MIA PaCa-2 human pancreatic carcinoma cells were purchased from ATCC. In vivo free radical imaging was performed with a low-field DNP-MRI system (Keller). The external magnetic field B0 for EPR irradiation and MRI was fixed at 15 mT, and the radiofrequencies of EPR irradiation and MRI were 458 MHz and 689 kHz, respectively. A single-turn surface coil (inner diameter 19 mm) for EPR irradiation was used for tumor imaging in this study. The in vivo DNP-MRI scanning of the tumor-bearing legs was started immediately after the intravenous injection of carbamoyl-PROXYL (300 mM). Pharmacokinetic DNP-MRI images were obtained at 0.5, 2, 4, 6, 8, 10, and 14 min after administration. The decay rate was calculated according to the intensity changes in tumor images during the time course from 0.5 to 14 minutes after injection of CmP. For the dissolution DNP study, a final concentration of 80 mM Hyperpolarized ¹³C-pyruvate was injected intravenously into mice at a dose of 15μL /g body weight within 3–5 sec. Spectrum acquisition was accomplished using the 1.5 T MR scanner, equipped with a dual tuned 1H/13C volume transmit-receive radiofrequency coil. Tumors were irradiated with 5 Gy in an X-ray medical linear accelerator (LINAC), Primus (Siemens Healthcare, Malvern, PA, USA).The GSH and AsA assays were performed using high-performance liquid chromatography with electrochemical detection.

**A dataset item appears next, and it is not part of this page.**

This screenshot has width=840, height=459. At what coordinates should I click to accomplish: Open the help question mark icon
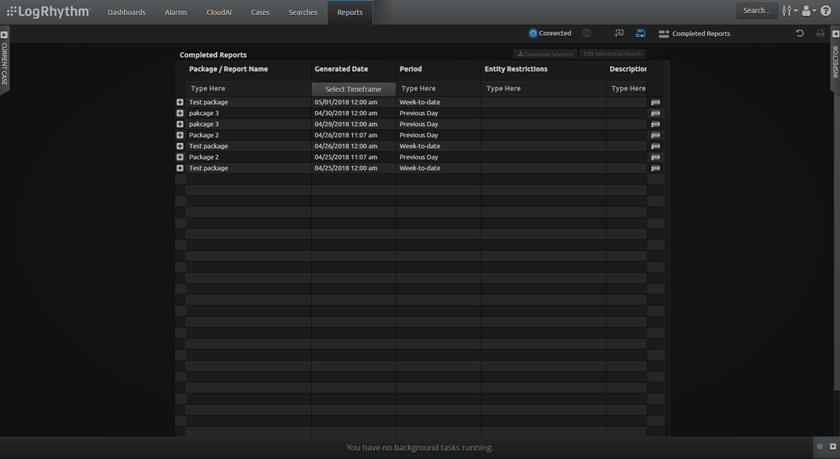point(826,11)
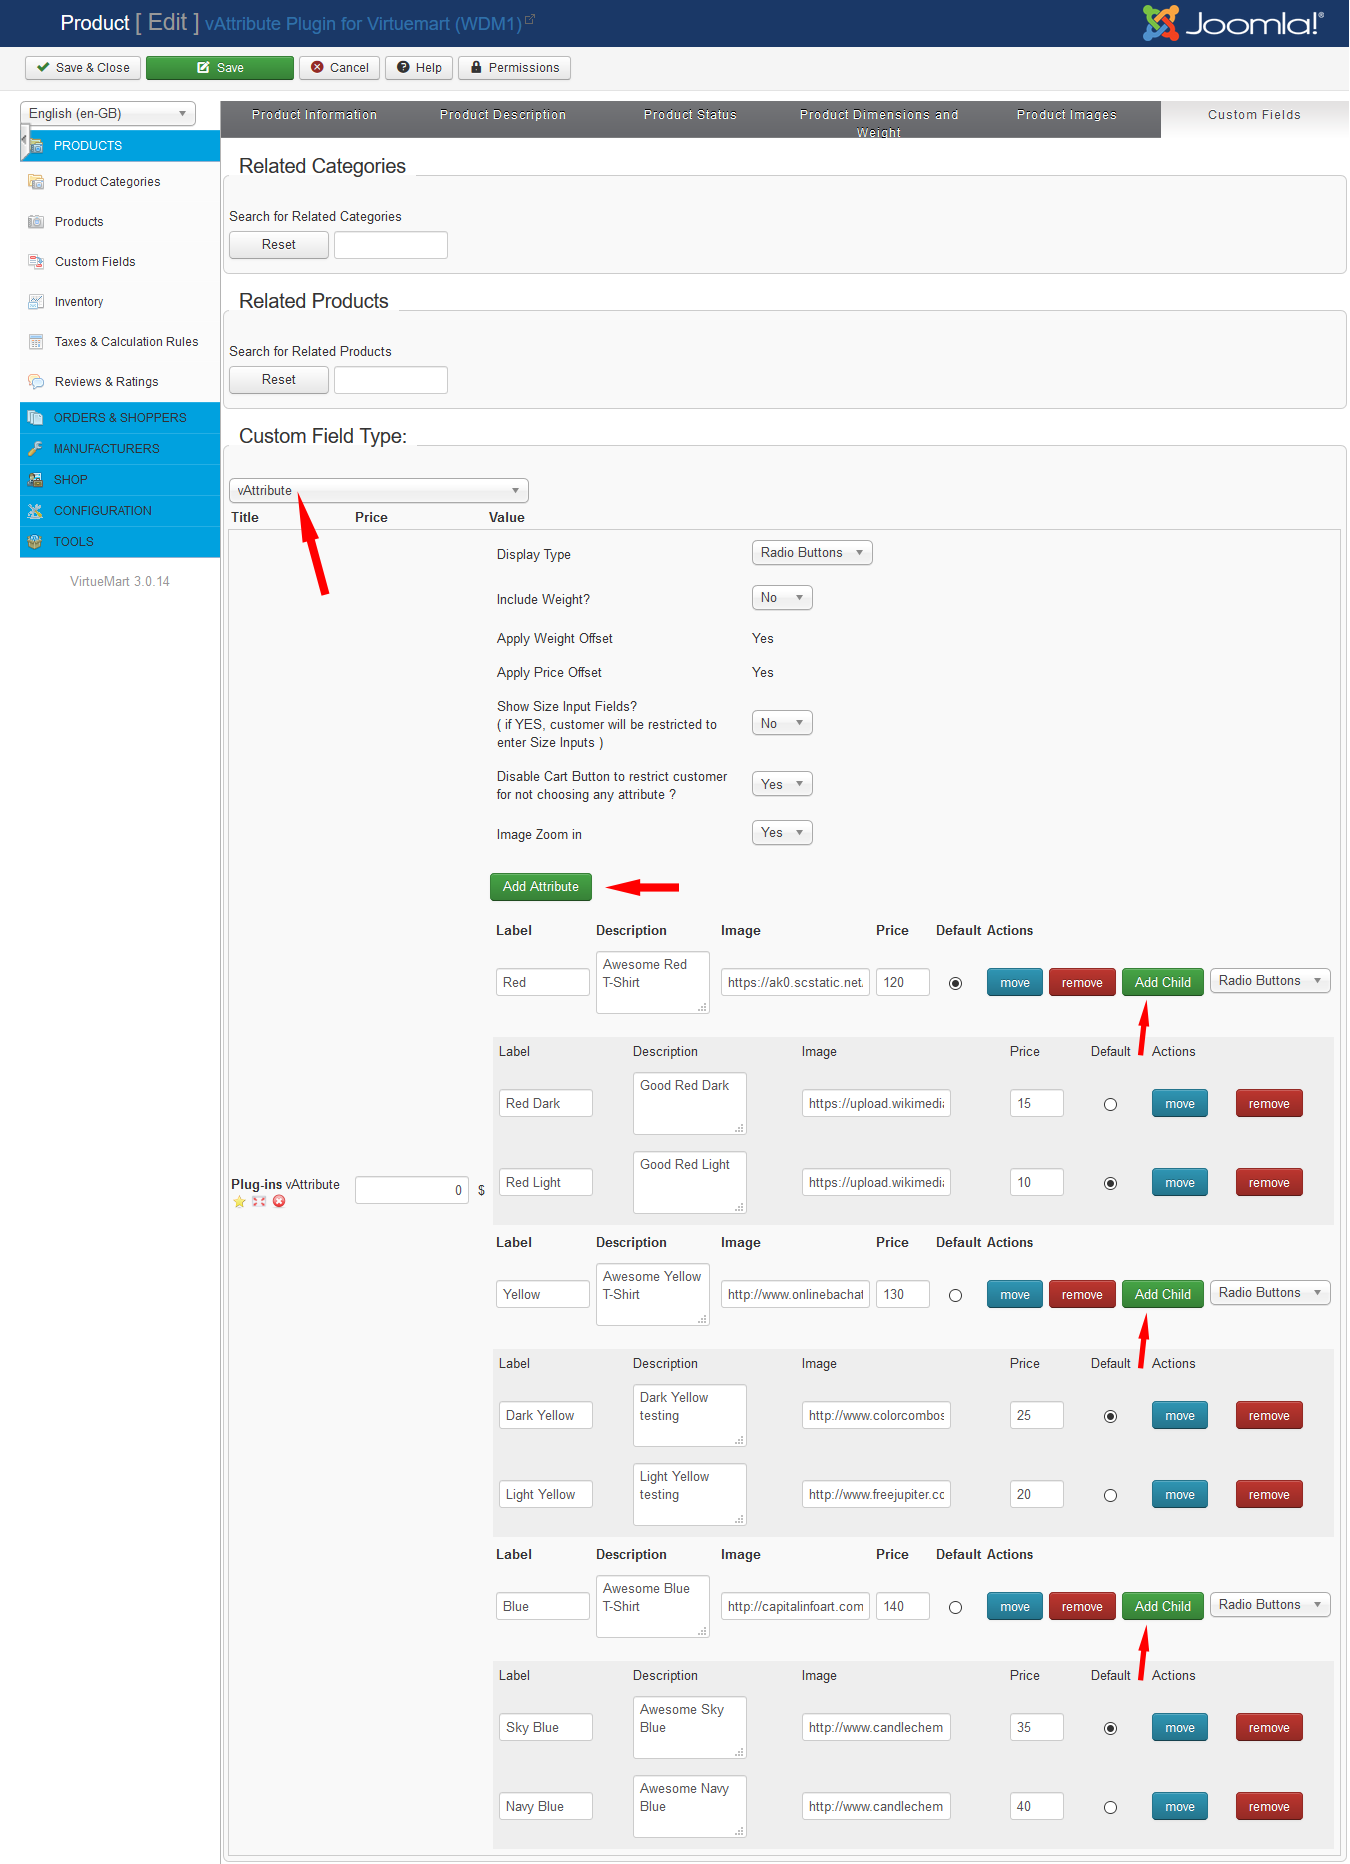Open the Product Images tab
Image resolution: width=1350 pixels, height=1864 pixels.
tap(1066, 115)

The effect of GSH on CmP redox reaction following the generation of hydroxyl radicals was monitored by EPR spectroscopy.

Results

To monitor the response of tumor redox status after irradiation, tumor-bearing mice were exposed to 5 Gy irradiation and in vivo DNP-MRI was performed at 1, 3, 7 days after intravenous injection of CmP as a DNP redox probe. The distribution of the enhanced image area was observed in the tumor starting from 0.5 min post-injection. In vivo redox maps that reveal the redox status in each pixel were calculated from pharmacokinetic DNP images, and the spatiotemporal alterations of redox status were visualized(Fig.1B). Redox maps showed a clear reduction in the redox status even on the first day post-irradiation compared to pre-irradiation, and the redox status continued to decrease until day 3. Then, redox status on day 7 after irradiation recovered to the same level as that was before irradiation The tumor GSH level on day 1 post-irradiation was decreased compared to the control group(Fig.1D). When BSO, an inhibitor of gamma-glutamylcysteine synthetase, was administered with radiation, GSH level was further decreased. Similarly, tumor AsA concentration was significantly decreased in all treatment groups compared to the control group. The MR signal amplitude was amplified in accordance with the increase in the spectrum’s peak. Production of ¹³C-lactate in relation to ¹³C-pyruvate in tumor tissue did not change before and after irradiation at a statistically significant level(Fig.1C).

Disucussion

We found that the redox status decreases after radiation treatment, and the decay of redox status occurs before any micro- or macroscopic changes in tumor morphology and lactate metabolism based on the Warburg effect. This decay of redox status can also be associated with the decreased production of intratumor reducing redox molecules such as GSH and AsA. Our findings suggest that DNP-MRI-based redox imaging would serve non-invasive assessment of redox status to monitor the tumor microenvironment and its associated changes in response to radiation treatment. Early diagnostic imaging based on redox status may provide physicians with new treatment strategies for cancer treatment.

Acknowledgements

This research was supported by AMED under Grant Number JP19cm0106435h0002. This work was also supported by JSPS KAKENHI (Grant Numbers 18H02765 and 19H03358 and 20KK0253) and MEXT Quantum Leap Flagship Program (MEXT Q-LEAP) Grant Number JPMXS0120330644.